Dans une période marquée par la multiplication des risques (attentats, NRBC, cyber, etc.) et par un retour des conflits de haute intensité en Europe, une réflexion sur l’importation de ces menaces sur le territoire national et leurs conséquences pour le système de santé est devenue essentielle. La mission s’interrogera donc sur l’élaboration d’une doctrine de résilience sanitaire nationale, sa capacité à prendre en compte les nouvelles menaces et à y apporter des réponses opérationnelles et innovantes.

La mission se concentrera principalement sur les conséquences, sur le territoire national, de conflits armés et d’attentats. Elle pourra également aborder les situations de crise provoquées par des catastrophes naturelles extrêmes, dès lors qu’elles impliquent des besoins comparables en matière d’organisation des secours et de prise en charge sanitaire.
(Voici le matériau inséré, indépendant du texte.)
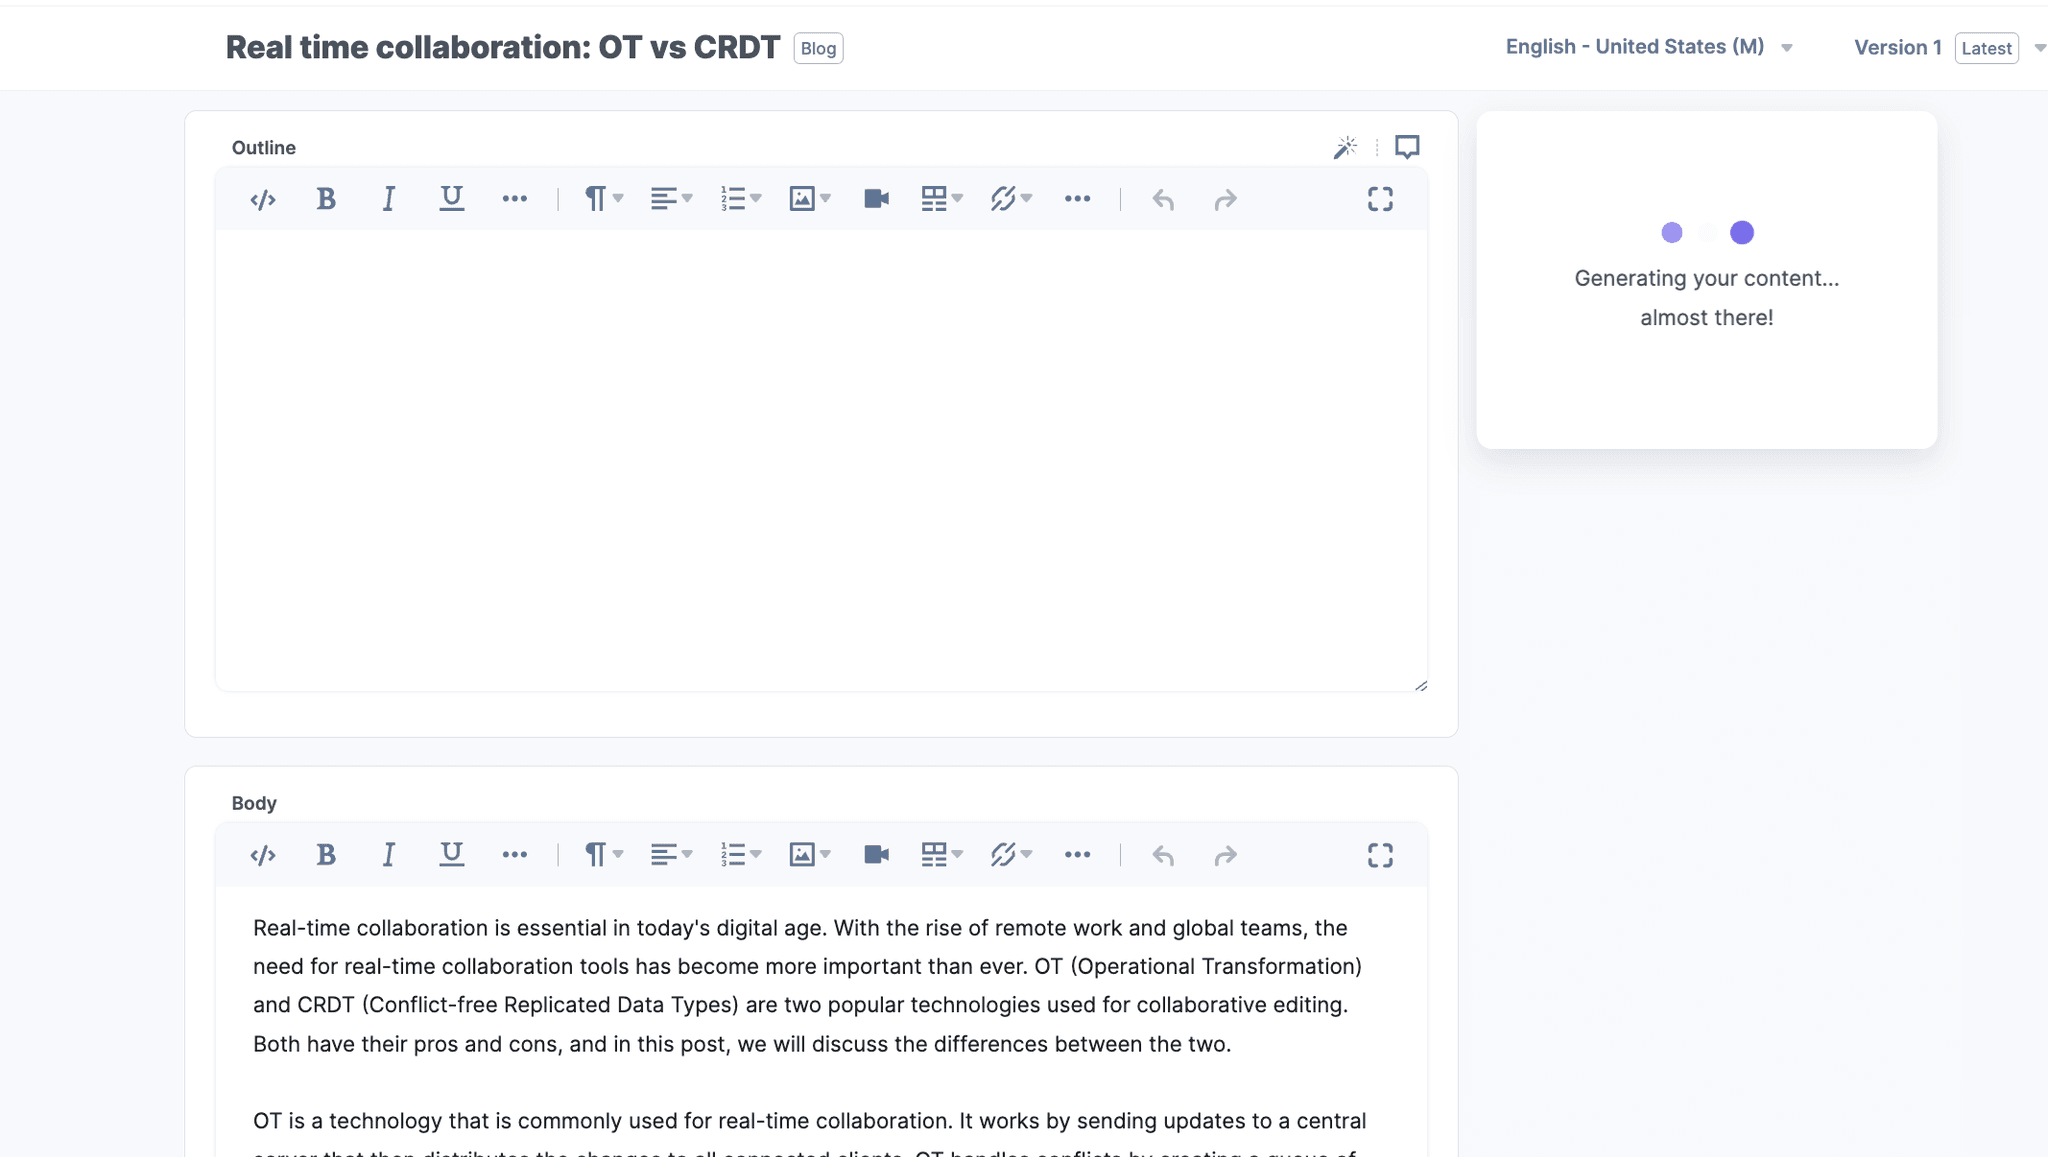Show more misc options in Body toolbar

(x=1077, y=855)
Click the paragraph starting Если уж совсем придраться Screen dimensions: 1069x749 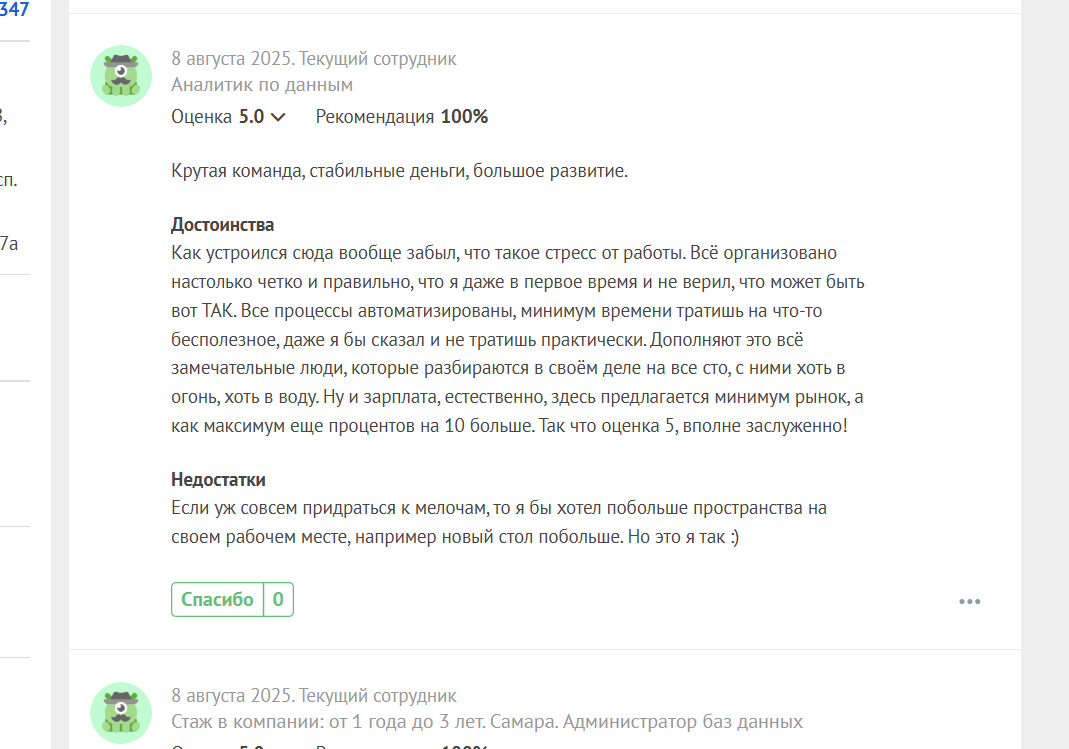[498, 522]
En revanche, elle n’a pas vocation à traiter des opérations extérieures ni des crises épidémiques ou pandémiques. 

Le focus sera donc sur la médecine de guerre, qui recouvre des enjeux variés : la prise en charge massive et simultanée de blessés dans un contexte de ressources contraintes, la réorganisation des moyens sanitaires civils et militaires sur le territoire, la capacité à organiser la continuité des soins essentiels pour l’ensemble de la population, ou encore la sécurisation des approvisionnements essentiels (énergie, eau, médicaments, dispositifs médicaux…).

Outre des enjeux organisationnels et de compétences des professionnels, se posent des enjeux de gouvernance, en particulier l’articulation entre les systèmes civil et militaire.

La mission prendra également en compte la recherche d’un juste équilibre entre la logique de rationalisation et d’efficience en temps de paix et les besoins massifs correspondant au temps de la crise, qui supposent des marges de manœuvre et des capacités de réserve.